The test is therefore to examine what facts have been placed before the court for consideration. The allegation that 'Manose' and not the respondent above was in occupation must therefore be carefully examined and the question to be asked is, apart from such allegation, has the respondent set out facts with sufficient particularity to enable a determination on whether a referral to oral evidence is justified, also bearing in mind that there is not request to refer the matter to oral evidence. In my view this is not an instance where a bare or mere denial will suffice because the applicant gives one version as to its relationship with the respondent and the respondent gives a completely different version which seems to suggest that the lease with Manose is still in operation.
[9] Unfortunately, Mr Sekgala, who alleges to be a director of 'Manose' and, who in my view should presumably have knowledge as to the facts pertaining to the Manose' lease. has failed to give additional facts which will enable me to determine whether a dispute of fact genuinely exists and one such fact would be proof that 'Manose' has been paying rentals to the applicant since the inception of the lease it now claims to be in place. Pertinent to this determination would be that the respondent has failed to respond to MM3 and MM4 in order to draw the applicant's attention to the existence of the Manose lease. The applicant seeks to evict the respondent on grounds that it is unlawfully in occupation of a unit it owns and reasons are clearly stated in MM4. It was argued that where such prevails the matter cannot to be adjudicated outside of these proceedings, that the approach to be adopted by the courts should follow what stated in Soffiantini v Mould 1956(4) SA 150, (ED), and I agree with such submission, and affirm that the approach has been adopted in a plethora of cases. In that matter Price J stated the following at 154 F - H:
“lf by a mere denial in general terms a respondent can defeat or delay an applicant who comes to court on motion, then motion proceedings are worthless, for a respondent can always defeat or delay a petitioner by such a device. It is necessary to make a robust, common-sense approach to a dispute on motion or otherwise the effective functioning of the court can be hamstrung and circumvented by the most simple and blatant stratagem. The court must not hesitate to decide an issue of fact on affidavit merely because it may be difficult to do so. Justice can be defeated or seriously impeded and delayed by an over fastidious approach to a dispute raised in affidavits”
In light of the above the application should be granted.

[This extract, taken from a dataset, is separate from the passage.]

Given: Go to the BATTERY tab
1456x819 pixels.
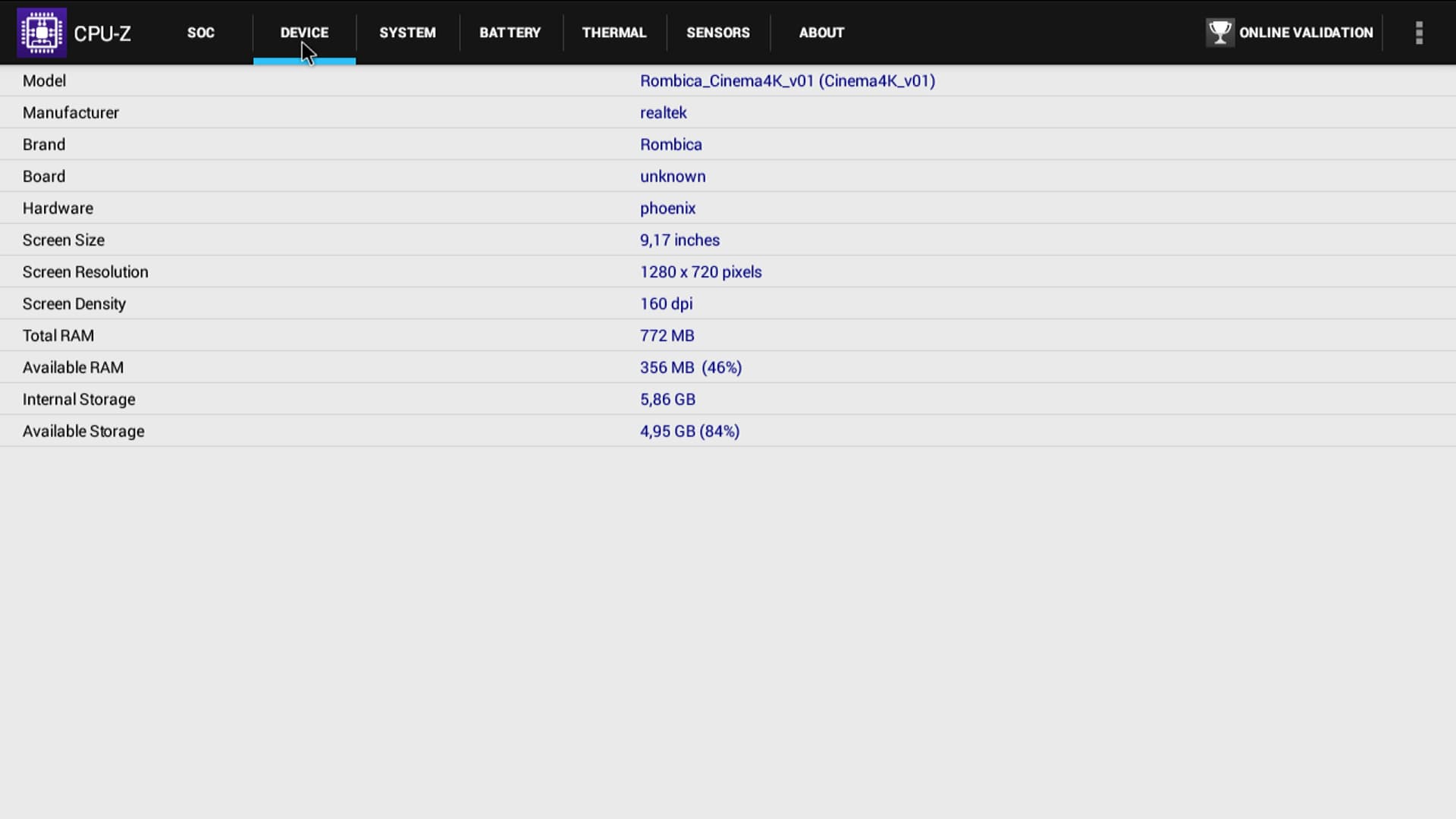Looking at the screenshot, I should click(x=510, y=33).
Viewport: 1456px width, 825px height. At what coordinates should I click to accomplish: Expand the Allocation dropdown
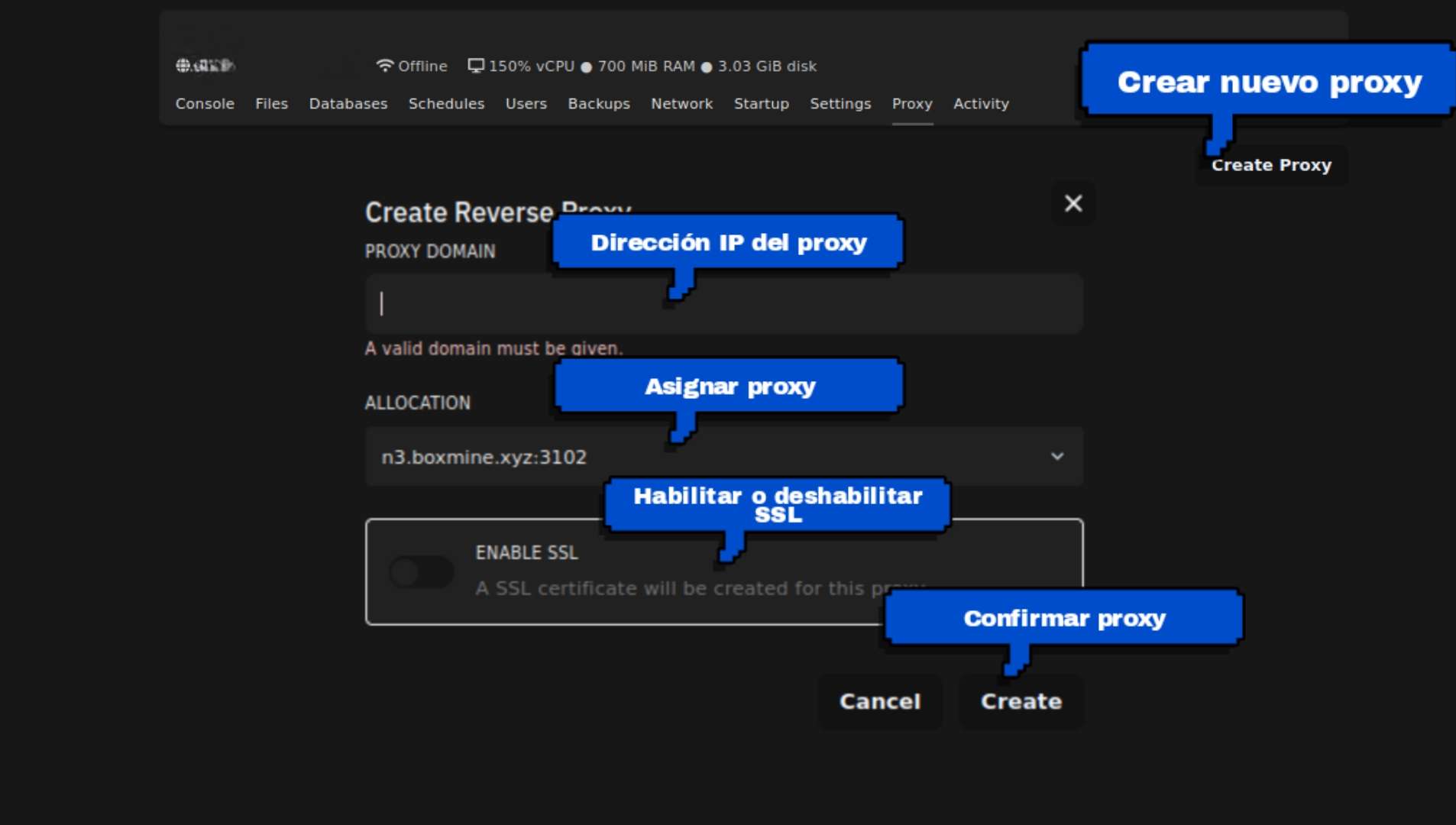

[10] In the result the following order is given:
1. The respondent and all those persons in possession of and/or occupying the immovable property situated at Unit B6-B7A, Greenoaks Office Park, Cnr Bekker and Gregory Avenue, ·vorna Valley, Midrand through or under the respondents are ordered to vacate the property within 10 days of the service of this order upon them;
2. The Sheriff is hereby authorized and directed to evict the respondent and/or any person holding the property by, through or under the respondent should they have failed to vacate the property within the period menti6ned in 1 above and by giving 3 days notice to them ( to those persons mentioned in 1 and herein) to vacate the property.
3. The respondent is ordered to pay the costs of this application
TLHAPI VV
(JUDGE OF THE HIGH COURT)
MATTER HEARD ON : 25 APRIL 2017
JUDGMENT RESERVED ON : 25 APRIL 2017
ATTORNEYS FOR THE APPLICANT : WESSELS & VANZYL ATT.